Pour contourner cette mesure, l'ancien rapporteur du PLFSS avait déposé une « contre-proposition » sous la forme d'un nouveau régime d'autorisation d'installation pour les médecins de ville. « Cette autorisation serait donnée automatiquement dans les zones sous-dotées », s'est défendu l'urgentiste. Et ailleurs, le conventionnement serait « conditionné, d’une part au remplacement d’un médecin mettant fin à son activité » et, d’autre part « à une participation du médecin à un exercice secondaire et ponctuel en zone sous dense ». « Je prône un autre modèle de régulation qui ne fait pas payer les patients et qui est efficace » a-t-il ajouté lors des débats en commission. Mais les arguments de l'urgentiste n'ont pas convaincu la rapporteure générale, Stéphanie Rist qui a préféré « renvoyer cette discussion à la négociation conventionnelle ». L'amendement Mesnier n'a pas été adopté.
Effets pervers
Puis ce mercredi matin, une pluie d'amendements visant à imposer la coercition s'est de nouveau abattue après l'article 24. En tête de la fronde, on trouve l'infatigable député Nupes de la Mayenne, Guillaume Garot, qui avait créé en juillet un groupe de travail transpartisan sur les déserts médicaux. L'objectif des amendements est également d'imposer un conventionnement sélectif (une installation conventionnée contre un départ de médecin), à l'instar de ce qui se fait déjà pour plusieurs autres professionnels de santé dont les infirmiers et les masseurs-kinésithérapeutes. « Si on veut soutenir une offre de soins harmonieuse, rationnelle sur le plan local il faut arriver à cette régulation à l'installation de l'ensemble des médecins généralistes comme spécialistes », a-t-il défendu. Or cette solution n'a pas eu le soutien du groupe LR. Élu des Hauts-de-Seine, Philippe Juvin a rappelé « qu'il n'y a pas de zones surdotées en France ». « Cela aura des effets pervers, les solutions sont ailleurs » a-t-il estimé citant la hausse du numerus clausus.
Même son de cloche du député du Rhône, Cyrille Isaac-Sibille (Mouvement démocrate). « Sur ce sujet nous avons tous fait des erreurs, a martelé cet ORL. N'aggravons pas la situation. Aujourd'hui 7 % des jeunes médecins ne s'installent pas en médecine générale et la seule solution est de rendre attractive la médecine libérale en imaginant un nouveau statut par exemple ». Pour Éric Alauzet, député du Doubs (Territoire de progrès), le conventionnement sélectif risque d'entraîner « un effet dévastateur ». « Vous stigmatisez les jeunes médecins avec cette mesure, je ne suis pas d'accord » a déclaré le généraliste acupuncteur. Au final, les neuf amendements visant à réguler l'installation ont été repoussés par la commission des affaires sociales.

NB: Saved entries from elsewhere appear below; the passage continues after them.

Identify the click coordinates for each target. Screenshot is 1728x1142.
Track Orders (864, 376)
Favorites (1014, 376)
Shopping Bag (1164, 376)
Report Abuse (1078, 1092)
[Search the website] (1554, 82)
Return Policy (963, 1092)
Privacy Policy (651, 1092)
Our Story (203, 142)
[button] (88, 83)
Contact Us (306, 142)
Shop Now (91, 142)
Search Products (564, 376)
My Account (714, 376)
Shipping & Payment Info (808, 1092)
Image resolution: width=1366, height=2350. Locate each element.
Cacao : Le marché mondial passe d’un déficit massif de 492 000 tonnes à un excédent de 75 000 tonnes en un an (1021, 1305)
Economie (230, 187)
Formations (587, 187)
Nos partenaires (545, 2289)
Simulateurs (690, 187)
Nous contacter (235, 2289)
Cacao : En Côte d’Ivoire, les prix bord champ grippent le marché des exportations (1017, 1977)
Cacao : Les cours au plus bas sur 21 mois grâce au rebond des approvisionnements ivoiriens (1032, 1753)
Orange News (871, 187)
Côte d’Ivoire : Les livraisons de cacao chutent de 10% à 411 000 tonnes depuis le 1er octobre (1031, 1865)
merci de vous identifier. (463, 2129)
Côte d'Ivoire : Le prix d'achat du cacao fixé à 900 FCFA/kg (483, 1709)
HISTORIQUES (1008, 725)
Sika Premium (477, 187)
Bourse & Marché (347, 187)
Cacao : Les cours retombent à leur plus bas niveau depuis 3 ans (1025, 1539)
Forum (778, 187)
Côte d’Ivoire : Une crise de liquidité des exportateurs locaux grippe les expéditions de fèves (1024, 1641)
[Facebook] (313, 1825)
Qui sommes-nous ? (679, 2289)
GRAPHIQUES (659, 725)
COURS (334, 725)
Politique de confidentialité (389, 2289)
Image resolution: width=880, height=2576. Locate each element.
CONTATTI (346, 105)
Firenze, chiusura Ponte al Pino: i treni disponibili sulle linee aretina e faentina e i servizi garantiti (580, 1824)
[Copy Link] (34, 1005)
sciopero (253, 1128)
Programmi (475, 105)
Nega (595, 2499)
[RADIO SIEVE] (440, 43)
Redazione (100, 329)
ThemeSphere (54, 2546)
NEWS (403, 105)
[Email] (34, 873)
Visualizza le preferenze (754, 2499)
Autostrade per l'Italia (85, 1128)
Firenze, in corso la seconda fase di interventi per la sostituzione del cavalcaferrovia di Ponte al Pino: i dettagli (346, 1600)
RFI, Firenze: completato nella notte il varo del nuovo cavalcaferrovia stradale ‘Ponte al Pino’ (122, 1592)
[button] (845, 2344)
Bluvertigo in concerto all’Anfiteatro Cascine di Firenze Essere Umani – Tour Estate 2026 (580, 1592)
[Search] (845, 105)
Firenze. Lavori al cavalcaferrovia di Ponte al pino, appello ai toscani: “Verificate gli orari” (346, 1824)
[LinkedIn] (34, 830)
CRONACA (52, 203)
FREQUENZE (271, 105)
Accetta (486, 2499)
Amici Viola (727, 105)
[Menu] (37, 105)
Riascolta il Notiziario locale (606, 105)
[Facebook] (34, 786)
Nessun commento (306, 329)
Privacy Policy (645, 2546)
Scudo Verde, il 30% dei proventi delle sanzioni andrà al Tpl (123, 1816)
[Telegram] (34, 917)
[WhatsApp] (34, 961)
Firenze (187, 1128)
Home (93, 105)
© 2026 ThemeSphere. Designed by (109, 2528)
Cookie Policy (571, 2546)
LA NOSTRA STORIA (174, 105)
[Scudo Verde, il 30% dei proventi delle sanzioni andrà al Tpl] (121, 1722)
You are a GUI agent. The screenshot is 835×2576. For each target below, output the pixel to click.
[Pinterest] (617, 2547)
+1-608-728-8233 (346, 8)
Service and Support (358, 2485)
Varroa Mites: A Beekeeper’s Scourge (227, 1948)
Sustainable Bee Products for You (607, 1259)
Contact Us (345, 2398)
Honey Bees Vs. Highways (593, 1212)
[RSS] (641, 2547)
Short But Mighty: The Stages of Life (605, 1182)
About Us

IPA, consultations avancées, certificat de décès
En revanche, lors de cette discussion, les députés de la commission ont donné le feu vert à plusieurs propositions visant à permettre d'augmenter le temps médical. De fait, un amendement porté par le même Guillaume Garot et co-signé par dix députés appartenant à cinq groupes politiques différents, a été adopté. Il vise à expérimenter pendant trois ans des consultations avancées dans les zones sous denses par des médecins - généralistes comme spécialistes- installés « dans des zones où le niveau de l’offre de soins est satisfaisant, voire élevé ». L'Ordre serait chargé d'organiser ces consultations. Dans ce cadre, les médecins qui consacreraient « une partie de leur temps » pour effectuer ces rendez-vous en dehors de leur cabinet habituel toucheraient, en complément de la rémunération à l’activité, un forfait financé par le fonds d’intervention régional pour couvrir leurs frais.
Un autre amendement porté par Cyrille Isaac-Sibille ouvre la porte à l’accès direct aux infirmiers en pratique avancée (IPA) « afin de leur permettre de prodiguer des soins primaires sans prescription médicale sur des pathologies bénignes qui ne nécessitent pas un passage par les services d’urgences ». Selon l'exposé des motifs de l'amendement, « les patients pourraient être orientés vers l’IPA par le service d’accès aux soins (SAS) ou le secrétariat de la structure dans le cadre d’un exercice collectif ». L'information du médecin traitant des soins réalisés se ferait via le dossier médical du patient.
Enfin un amendement de la rapporteure, Stéphanie Rist, autorise les infirmières à signer les certificats de décès à titre expérimental. Un décret devrait fixer les modalités de cette expérimentation limitée à trois régions.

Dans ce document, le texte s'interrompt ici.